# PAGE EXCERPT
What If Your Standards Are Too High – For Yourself?

Nothing you do ever feels quite good enough.

At Televero Health, we work with many people who set impossibly high standards for themselves. They strive for excellence in everything they do – from major work projects to how they fold laundry. They see this perfectionism as a virtue, a way to ensure quality and avoid mistakes. But privately, they’re exhausted by their own expectations.

Maybe you know this feeling. Maybe you’re harder on yourself than you would ever be on anyone else. Maybe you dismiss your accomplishments as “just doing what anyone would do” while fixating on your smallest mistakes. Maybe good enough never feels good enough – not for work, not for parenting, not for how you take care of your health or your home.

While high standards can drive achievement, they can also create a punishing inner landscape where nothing you do measures up to the impossible bar you’ve set.

How High Standards Become Harmful

High standards themselves aren’t the problem. Striving for excellence can be positive and motivating. The issue arises when those standards become:

Inflexible. Healthy standards adjust to circumstances – they account for limited time, competing priorities, and human limitations. When standards remain rigid regardless of context (“I must always be productive/organized/prepared”), they set you up for constant feelings of failure.

Unattainable. Some standards simply can’t be met consistently – perfectionism, never making mistakes, always pleasing everyone. When you measure yourself against impossible ideals, you’re guaranteeing disappointment.

Unbalanced. High standards applied selectively can create imbalance in your life. You might allow yourself no margin for error in work but neglect your health. You might hold yourself to perfect parenting standards while having no time for relationships or self-care.

Disconnected from values. Sometimes high standards come from genuine personal values. But often, they’re inherited from family expectations, social pressures, or defensive responses to past experiences – “If I’m perfect, I won’t be criticized/rejected/seen as incompetent.”

Many people develop these standards for understandable reasons. Perhaps you grew up with highly critical parents, and perfectionism became a way to avoid disapproval. Maybe early success led to expectations that you should always excel. Perhaps mistakes or failures had serious consequences in your past, making perfectionism feel like protection.

Whatever their origin, when high standards become extreme, they stop serving you and start constraining you.

The Hidden Costs of Being Your Own Harshest Critic

Holding yourself to impossibly high standards extracts real costs:

Constant stress and anxiety. When your internal bar is set at perfection, you live in a state of ongoing tension – always concerned about meeting expectations, always evaluating your performance, always on high alert for potential failures.

Diminished joy in success. High standards often come with “moving goalposts” – as soon as you reach one standard, you immediately set a higher one. This makes it nearly impossible to feel satisfaction in your achievements. Success becomes not a source of joy but merely a brief relief from potential failure.

# EXERCISE INSTRUCTIONS
A) List the four ways, named under the heading "How High Standards Become Harmful," that standards can become harmful, according to the article on personal standards.
B) Reproduce word for word the stretch of the article on personal standards from "Constant stress and" through "for potential failures.".
The items have no connection to the article on personal standards.

# SUPPLIED ENTRIES
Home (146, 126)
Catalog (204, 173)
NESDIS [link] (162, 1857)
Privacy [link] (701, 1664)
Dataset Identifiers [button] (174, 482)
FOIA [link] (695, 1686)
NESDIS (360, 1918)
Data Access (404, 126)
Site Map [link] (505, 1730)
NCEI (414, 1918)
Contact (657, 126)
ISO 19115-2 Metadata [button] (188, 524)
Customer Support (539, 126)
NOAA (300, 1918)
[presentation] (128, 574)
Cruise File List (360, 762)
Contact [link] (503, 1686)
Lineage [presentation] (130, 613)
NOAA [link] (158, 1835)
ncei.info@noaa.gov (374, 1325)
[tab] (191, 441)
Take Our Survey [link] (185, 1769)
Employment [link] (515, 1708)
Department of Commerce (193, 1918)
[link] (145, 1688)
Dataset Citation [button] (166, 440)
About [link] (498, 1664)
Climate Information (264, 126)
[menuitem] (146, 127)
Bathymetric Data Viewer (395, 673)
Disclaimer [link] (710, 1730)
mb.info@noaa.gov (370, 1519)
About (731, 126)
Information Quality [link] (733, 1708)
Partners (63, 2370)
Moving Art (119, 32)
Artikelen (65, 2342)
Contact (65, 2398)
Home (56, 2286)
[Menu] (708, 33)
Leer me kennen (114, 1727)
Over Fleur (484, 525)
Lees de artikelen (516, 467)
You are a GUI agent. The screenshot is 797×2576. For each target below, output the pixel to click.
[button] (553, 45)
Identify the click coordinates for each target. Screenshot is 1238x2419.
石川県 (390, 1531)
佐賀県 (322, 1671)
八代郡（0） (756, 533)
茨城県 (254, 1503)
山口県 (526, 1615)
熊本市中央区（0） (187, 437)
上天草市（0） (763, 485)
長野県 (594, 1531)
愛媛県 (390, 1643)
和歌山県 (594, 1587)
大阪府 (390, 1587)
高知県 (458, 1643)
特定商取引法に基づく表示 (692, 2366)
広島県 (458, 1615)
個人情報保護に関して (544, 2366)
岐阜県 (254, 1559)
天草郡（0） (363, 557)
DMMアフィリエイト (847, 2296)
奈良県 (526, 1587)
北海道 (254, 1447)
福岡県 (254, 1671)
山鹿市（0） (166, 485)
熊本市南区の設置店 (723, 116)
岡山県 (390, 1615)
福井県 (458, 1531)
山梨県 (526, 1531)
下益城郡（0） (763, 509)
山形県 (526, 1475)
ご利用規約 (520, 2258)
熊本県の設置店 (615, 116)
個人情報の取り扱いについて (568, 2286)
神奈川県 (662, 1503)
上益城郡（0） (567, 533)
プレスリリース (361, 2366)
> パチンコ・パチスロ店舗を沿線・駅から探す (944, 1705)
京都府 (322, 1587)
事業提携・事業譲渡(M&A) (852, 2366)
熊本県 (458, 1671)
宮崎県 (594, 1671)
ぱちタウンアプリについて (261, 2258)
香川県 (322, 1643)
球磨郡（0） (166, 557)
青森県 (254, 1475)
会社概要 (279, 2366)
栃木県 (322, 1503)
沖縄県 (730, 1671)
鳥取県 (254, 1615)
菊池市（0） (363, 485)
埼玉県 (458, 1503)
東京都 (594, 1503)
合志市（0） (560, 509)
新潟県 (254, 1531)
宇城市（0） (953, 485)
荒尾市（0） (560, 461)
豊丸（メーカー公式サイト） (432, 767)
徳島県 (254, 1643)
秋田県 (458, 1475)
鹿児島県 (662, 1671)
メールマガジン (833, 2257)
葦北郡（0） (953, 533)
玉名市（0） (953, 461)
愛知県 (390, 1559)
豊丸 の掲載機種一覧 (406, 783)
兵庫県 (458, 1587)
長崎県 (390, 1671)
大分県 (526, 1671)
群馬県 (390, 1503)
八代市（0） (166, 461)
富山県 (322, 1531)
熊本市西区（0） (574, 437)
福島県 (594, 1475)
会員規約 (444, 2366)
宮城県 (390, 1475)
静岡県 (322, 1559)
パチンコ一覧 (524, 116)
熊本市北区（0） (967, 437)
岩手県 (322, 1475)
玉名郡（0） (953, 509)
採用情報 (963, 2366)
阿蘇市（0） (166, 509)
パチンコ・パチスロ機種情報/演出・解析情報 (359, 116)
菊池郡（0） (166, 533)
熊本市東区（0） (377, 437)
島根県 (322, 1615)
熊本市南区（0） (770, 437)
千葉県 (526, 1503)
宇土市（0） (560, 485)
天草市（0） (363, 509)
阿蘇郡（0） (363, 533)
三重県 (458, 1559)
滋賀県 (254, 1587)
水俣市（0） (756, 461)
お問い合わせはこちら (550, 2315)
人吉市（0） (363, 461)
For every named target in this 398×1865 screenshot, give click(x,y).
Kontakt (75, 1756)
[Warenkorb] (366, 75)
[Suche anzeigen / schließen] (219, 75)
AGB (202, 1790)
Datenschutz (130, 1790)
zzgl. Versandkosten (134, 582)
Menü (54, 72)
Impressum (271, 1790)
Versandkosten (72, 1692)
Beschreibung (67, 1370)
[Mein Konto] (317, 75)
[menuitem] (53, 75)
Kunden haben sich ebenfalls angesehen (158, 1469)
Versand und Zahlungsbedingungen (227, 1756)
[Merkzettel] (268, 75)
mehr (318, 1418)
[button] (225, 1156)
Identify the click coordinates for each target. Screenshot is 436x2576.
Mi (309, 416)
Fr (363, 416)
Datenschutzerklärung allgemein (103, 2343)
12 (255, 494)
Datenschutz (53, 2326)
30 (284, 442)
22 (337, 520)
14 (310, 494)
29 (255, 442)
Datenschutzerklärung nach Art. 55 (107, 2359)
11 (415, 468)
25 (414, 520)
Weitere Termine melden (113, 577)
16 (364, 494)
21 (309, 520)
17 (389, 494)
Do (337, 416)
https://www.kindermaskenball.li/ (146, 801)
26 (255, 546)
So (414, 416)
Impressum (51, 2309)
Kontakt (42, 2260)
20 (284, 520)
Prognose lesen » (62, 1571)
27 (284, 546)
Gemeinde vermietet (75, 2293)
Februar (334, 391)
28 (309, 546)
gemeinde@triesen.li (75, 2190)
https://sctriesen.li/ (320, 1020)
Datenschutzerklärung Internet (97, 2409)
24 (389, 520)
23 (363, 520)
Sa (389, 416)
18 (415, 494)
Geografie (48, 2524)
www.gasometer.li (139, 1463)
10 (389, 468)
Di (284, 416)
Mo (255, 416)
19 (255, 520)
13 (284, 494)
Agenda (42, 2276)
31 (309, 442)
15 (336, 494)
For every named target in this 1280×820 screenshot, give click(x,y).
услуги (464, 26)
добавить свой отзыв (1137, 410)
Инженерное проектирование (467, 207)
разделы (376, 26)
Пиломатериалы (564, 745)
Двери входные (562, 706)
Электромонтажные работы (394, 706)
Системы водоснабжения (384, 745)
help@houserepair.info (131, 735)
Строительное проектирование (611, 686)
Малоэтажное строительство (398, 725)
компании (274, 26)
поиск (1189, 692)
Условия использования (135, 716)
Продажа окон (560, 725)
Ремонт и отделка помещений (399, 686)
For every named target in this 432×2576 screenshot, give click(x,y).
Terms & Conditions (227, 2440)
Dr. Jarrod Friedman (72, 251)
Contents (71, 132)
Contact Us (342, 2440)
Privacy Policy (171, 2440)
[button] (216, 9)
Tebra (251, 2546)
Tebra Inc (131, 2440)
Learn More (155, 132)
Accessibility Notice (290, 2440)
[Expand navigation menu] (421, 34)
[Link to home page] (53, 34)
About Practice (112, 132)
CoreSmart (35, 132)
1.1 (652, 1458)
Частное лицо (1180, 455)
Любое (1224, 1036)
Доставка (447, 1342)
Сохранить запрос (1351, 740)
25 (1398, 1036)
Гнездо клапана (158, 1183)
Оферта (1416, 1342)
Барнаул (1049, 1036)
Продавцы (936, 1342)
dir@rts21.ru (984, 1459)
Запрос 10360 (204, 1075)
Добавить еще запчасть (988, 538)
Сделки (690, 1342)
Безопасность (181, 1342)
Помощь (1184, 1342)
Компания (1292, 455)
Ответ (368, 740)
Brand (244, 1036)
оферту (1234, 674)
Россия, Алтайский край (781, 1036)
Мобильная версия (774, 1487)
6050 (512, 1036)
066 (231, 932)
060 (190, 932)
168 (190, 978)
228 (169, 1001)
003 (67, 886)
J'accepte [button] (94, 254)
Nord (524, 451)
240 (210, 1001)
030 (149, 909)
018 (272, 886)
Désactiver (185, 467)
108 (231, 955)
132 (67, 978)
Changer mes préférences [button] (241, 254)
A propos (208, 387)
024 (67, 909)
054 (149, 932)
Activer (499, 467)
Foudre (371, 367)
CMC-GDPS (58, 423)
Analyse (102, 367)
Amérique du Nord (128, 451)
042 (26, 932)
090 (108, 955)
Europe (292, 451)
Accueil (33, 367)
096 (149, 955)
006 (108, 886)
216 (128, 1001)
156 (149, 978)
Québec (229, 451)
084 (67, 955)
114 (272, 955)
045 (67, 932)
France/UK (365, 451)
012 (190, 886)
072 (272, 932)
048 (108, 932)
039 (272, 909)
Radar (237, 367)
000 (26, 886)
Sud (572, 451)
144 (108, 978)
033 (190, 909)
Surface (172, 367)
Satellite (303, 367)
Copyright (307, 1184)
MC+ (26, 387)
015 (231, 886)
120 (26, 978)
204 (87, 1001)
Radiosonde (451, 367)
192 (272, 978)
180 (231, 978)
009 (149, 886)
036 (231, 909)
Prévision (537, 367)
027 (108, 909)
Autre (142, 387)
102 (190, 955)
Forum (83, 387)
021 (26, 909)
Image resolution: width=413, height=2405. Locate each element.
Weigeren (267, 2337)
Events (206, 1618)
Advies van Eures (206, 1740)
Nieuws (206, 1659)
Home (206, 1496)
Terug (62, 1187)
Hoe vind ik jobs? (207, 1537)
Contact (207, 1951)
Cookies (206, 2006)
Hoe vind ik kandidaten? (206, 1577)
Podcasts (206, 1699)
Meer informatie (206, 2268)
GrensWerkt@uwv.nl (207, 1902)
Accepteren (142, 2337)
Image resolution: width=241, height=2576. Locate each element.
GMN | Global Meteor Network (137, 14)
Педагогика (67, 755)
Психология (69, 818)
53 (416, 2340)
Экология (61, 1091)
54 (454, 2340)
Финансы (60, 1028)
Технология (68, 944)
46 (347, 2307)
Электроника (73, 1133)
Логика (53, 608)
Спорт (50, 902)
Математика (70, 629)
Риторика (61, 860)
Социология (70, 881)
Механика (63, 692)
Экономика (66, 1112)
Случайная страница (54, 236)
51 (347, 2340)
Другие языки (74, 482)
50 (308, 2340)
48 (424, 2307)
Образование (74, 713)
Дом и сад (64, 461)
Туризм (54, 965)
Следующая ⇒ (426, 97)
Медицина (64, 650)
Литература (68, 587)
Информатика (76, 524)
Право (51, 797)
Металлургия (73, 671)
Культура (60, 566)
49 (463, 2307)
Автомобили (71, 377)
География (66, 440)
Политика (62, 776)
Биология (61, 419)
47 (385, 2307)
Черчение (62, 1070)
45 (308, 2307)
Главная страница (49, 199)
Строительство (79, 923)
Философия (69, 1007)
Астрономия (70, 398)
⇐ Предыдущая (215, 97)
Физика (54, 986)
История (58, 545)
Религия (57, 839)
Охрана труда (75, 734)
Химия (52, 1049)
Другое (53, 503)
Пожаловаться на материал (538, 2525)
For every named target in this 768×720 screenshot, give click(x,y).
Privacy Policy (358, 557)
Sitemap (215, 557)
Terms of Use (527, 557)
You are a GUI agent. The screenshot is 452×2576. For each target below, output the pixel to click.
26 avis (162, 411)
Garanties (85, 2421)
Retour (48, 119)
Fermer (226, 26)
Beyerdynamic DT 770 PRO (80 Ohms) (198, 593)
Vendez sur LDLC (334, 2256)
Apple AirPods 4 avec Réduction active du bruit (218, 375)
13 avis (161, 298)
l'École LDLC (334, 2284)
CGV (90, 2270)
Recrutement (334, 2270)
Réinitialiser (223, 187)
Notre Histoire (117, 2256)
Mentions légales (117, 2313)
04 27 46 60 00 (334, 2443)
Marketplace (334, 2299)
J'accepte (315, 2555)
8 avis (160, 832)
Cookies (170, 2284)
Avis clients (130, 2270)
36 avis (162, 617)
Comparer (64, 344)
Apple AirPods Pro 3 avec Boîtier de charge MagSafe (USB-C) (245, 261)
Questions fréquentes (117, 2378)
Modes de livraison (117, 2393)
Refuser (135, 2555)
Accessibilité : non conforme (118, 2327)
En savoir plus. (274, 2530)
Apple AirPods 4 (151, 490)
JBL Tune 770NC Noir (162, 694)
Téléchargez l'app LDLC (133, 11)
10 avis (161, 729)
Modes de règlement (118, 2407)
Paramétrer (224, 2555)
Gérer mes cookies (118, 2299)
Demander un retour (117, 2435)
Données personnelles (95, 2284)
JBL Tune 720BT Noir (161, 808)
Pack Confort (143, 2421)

# WRITTEN ANSWERS
A)
Inflexible
Unattainable
Unbalanced
Disconnected from values

B)
Constant stress and anxiety. When your internal bar is set at perfection, you live in a state of ongoing tension – always concerned about meeting expectations, always evaluating your performance, always on high alert for potential failures.